The most recent session alone saw $484 million exit the funds. The heaviest outflows came from BlackRock’s IBIT, which shed $68.20 million in a single session, and Fidelity’s FBTC, which lost $31.95 million. Total assets under management across all U.S. bitcoin ETFs have dropped to $141 billion, their lowest level since early April.
As we documented when ETF outflows first hit a record 9-day streak, persistent negative flows signal institutional repositioning rather than a definitive exit from the asset class. At 11 days, however, that distinction matters less. According to CryptoQuant, “ETF and corporate treasury accumulation has slowed markedly in recent months”, removing one of the primary demand drivers that fueled Bitcoin’s rally over the past two years.

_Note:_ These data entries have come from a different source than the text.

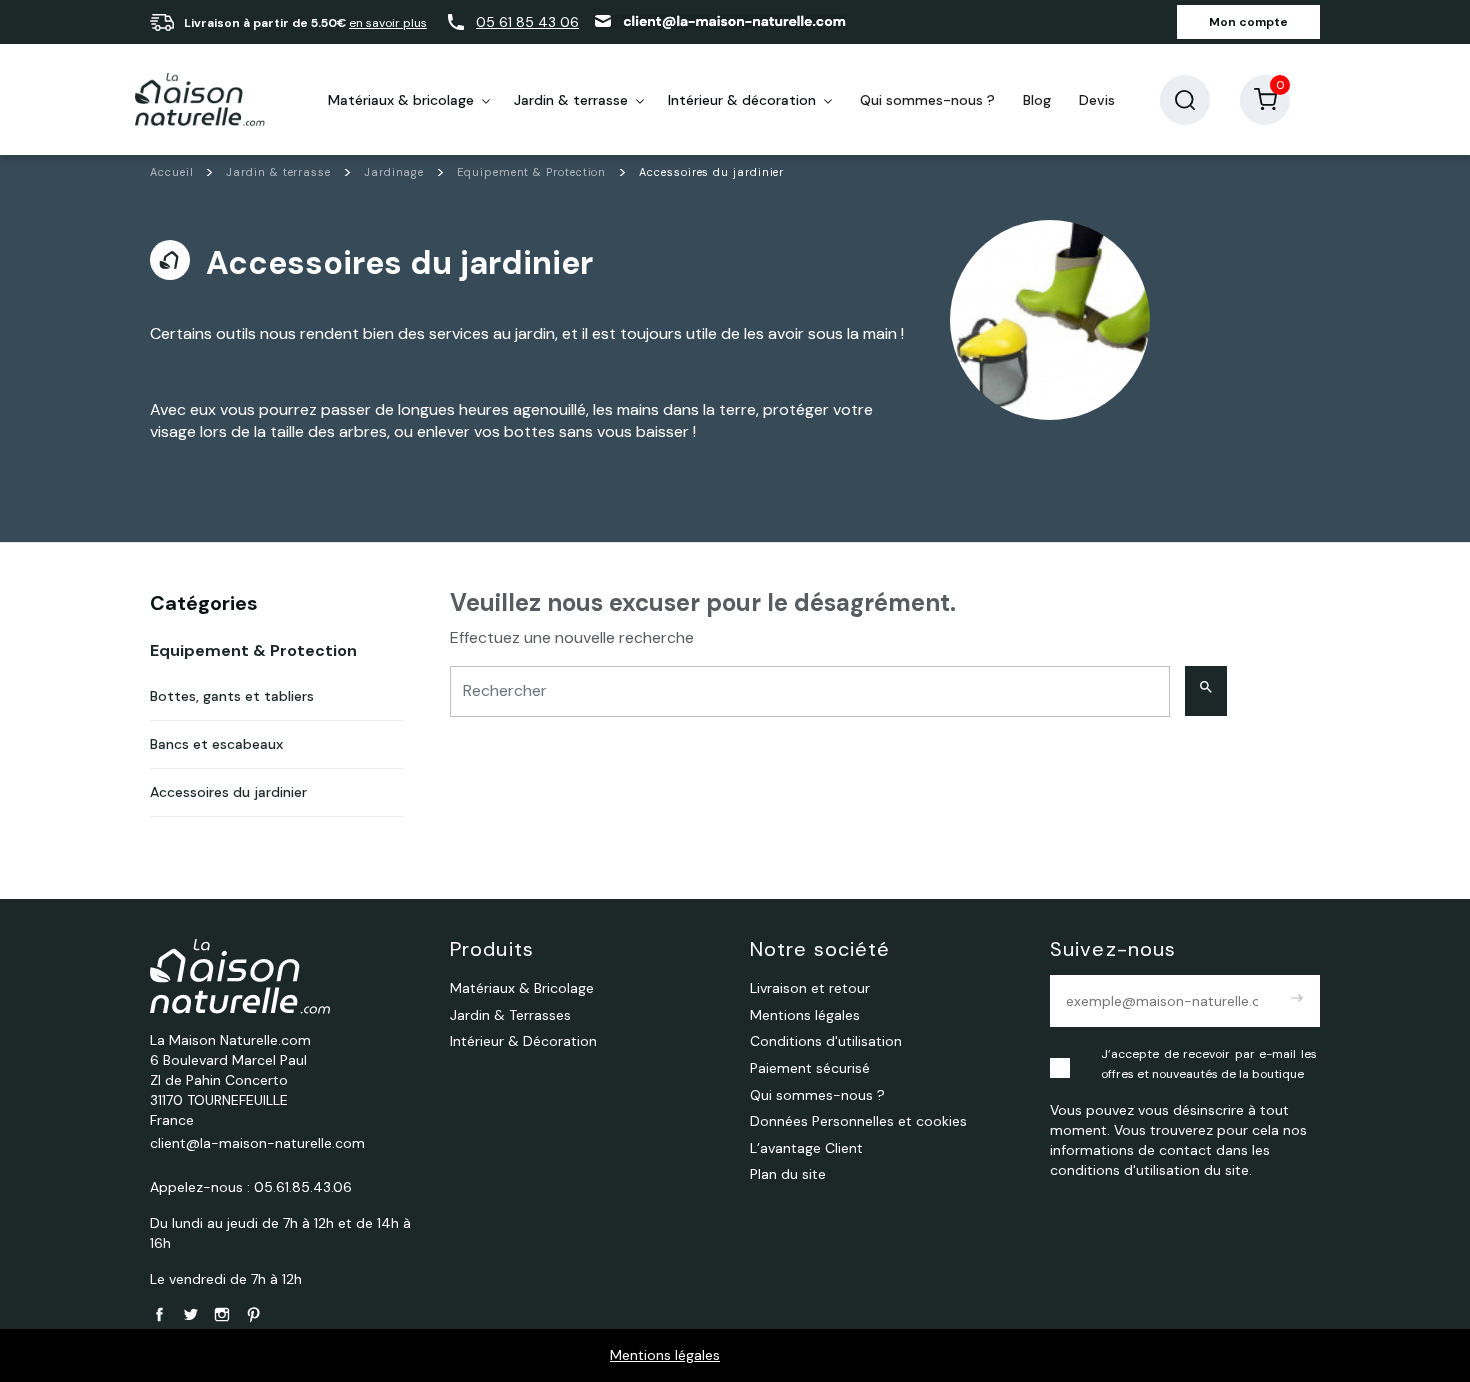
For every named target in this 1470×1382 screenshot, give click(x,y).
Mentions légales (665, 1355)
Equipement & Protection (253, 650)
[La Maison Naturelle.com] (200, 100)
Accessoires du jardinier (228, 792)
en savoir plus (388, 23)
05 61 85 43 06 (527, 22)
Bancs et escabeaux (216, 744)
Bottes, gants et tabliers (232, 696)
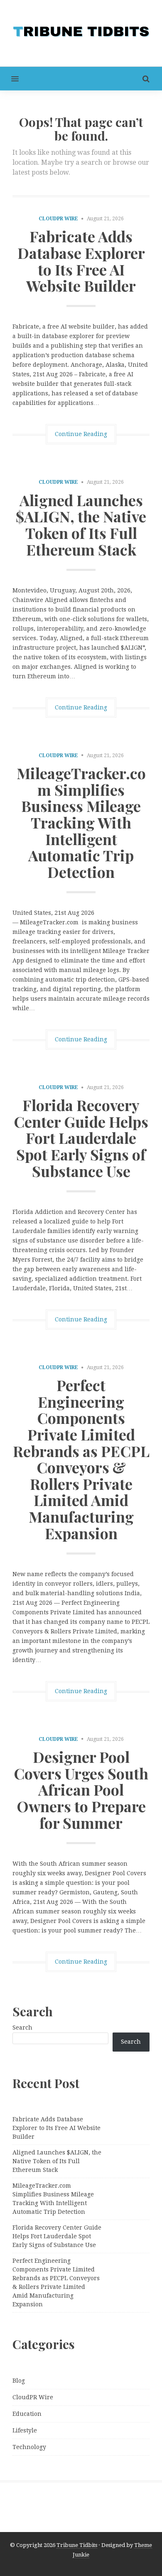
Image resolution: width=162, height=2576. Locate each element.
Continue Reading (81, 434)
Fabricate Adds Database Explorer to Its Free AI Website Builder (81, 260)
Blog (18, 2380)
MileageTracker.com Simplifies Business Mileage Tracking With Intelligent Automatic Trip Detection (81, 822)
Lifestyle (24, 2430)
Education (27, 2413)
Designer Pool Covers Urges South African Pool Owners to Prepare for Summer (81, 1789)
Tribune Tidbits (76, 2545)
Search (22, 2027)
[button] (9, 78)
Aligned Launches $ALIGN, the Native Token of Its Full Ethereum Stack (81, 524)
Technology (29, 2447)
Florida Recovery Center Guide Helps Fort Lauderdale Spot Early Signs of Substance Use (81, 1137)
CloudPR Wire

Ethereum is tracking the same direction. ETH has now logged 14 consecutive outflow sessions on its own ETF products, dropping below $2,000 to $1,996. The selloff is broad, coordinated, and showing no sign of reversal across the digital asset space.
Also on Cryptonomic:
- Bitcoin 70,000: $500M in Buy Orders Defending the Level
- Coinbase Wants to Become the Apple of Global Finance
- Bitcoin ETF Outflows Hit a Record 9-Day Streak
AI Stocks Climb While Bitcoin Falls
The contrast with equity markets is stark. On the same day Bitcoin broke below $70,000, Nvidia jumped 6%, pulling semiconductors and tech stocks higher on continued artificial intelligence enthusiasm. Capital is rotating clearly: dollars leaving bitcoin are flowing into AI-linked equities. This is not a broad risk-off move. It is a targeted reallocation from one high-growth narrative to another perceived as having stronger near-term momentum.
Macro conditions are adding their own weight. Brent crude held near $94.40 a barrel amid escalating U.S.-Iran tensions over the Strait of Hormuz. Rising oil prices stoke inflation expectations and push back the timeline for Federal Reserve rate cuts. For Bitcoin, that combination delivers a double hit: outflows toward assets with cleaner near-term return profiles, and a liquidity environment that keeps tightening rather than loosening.
The $70,000 level had attracted $500 million in buy orders defending it just last week. Those orders were not enough. XRP fell 2.75% to $1.26, Solana slipped 1.17% to $79.66. With no obvious near-term catalyst for a reversal, analysts tracking fund flows see little reason for an immediate recovery.